→ **Aim of the task**
Reproduce the entries exactly, beginning with the line containing "News & Events (252, 2171)" and ending with their last line, both included.

→ **Data extract**

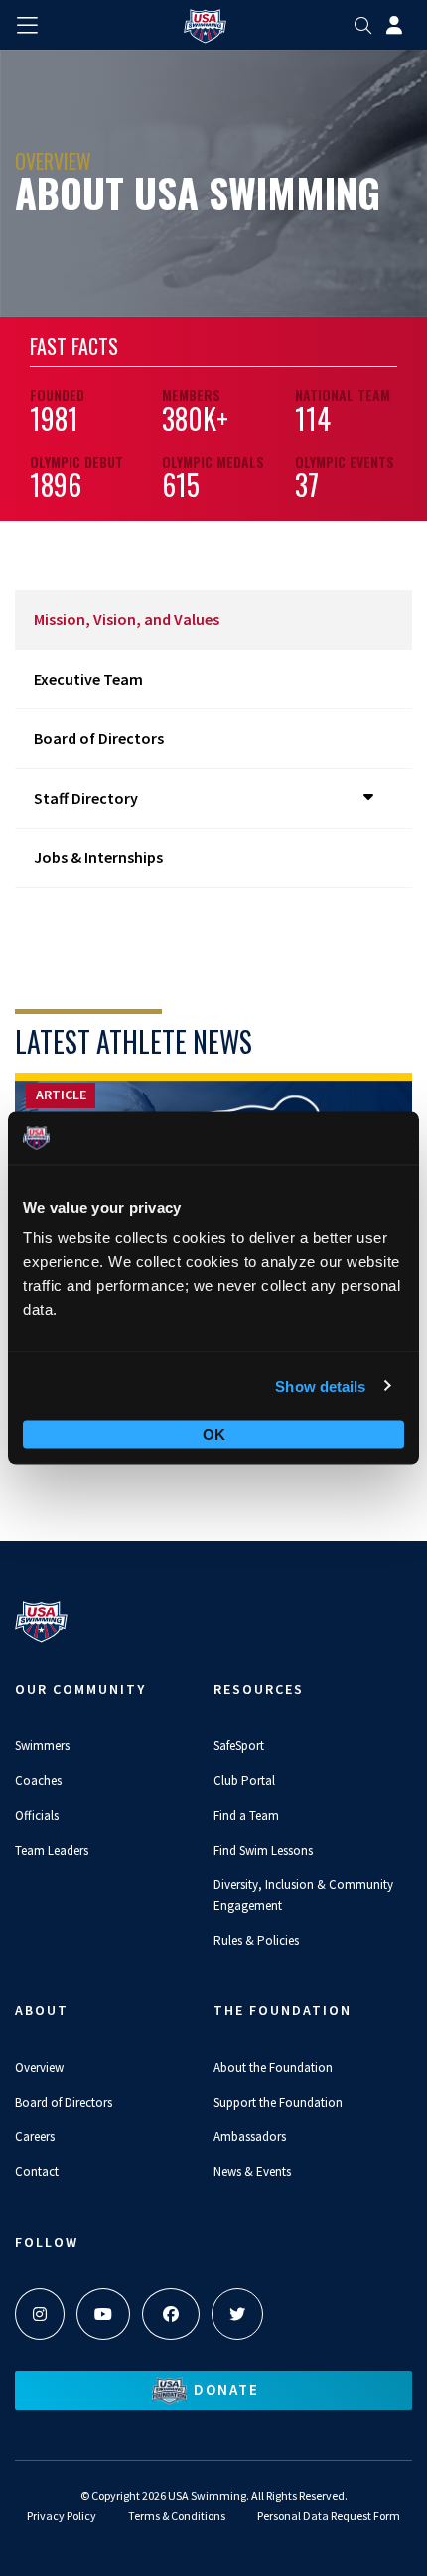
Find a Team (246, 1815)
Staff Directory (86, 798)
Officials (37, 1815)
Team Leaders (51, 1850)
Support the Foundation (278, 2102)
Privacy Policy (61, 2516)
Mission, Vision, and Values (126, 619)
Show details (320, 1385)
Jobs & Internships (98, 857)
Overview (39, 2067)
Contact (37, 2171)
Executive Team (88, 679)
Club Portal (244, 1780)
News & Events (252, 2171)
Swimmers (42, 1746)
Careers (35, 2136)
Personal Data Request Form (328, 2516)
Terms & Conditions (176, 2516)
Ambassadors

→ **Task answer**
News & Events (252, 2171)
Swimmers (42, 1746)
Careers (35, 2136)
Personal Data Request Form (328, 2516)
Terms & Conditions (176, 2516)
Ambassadors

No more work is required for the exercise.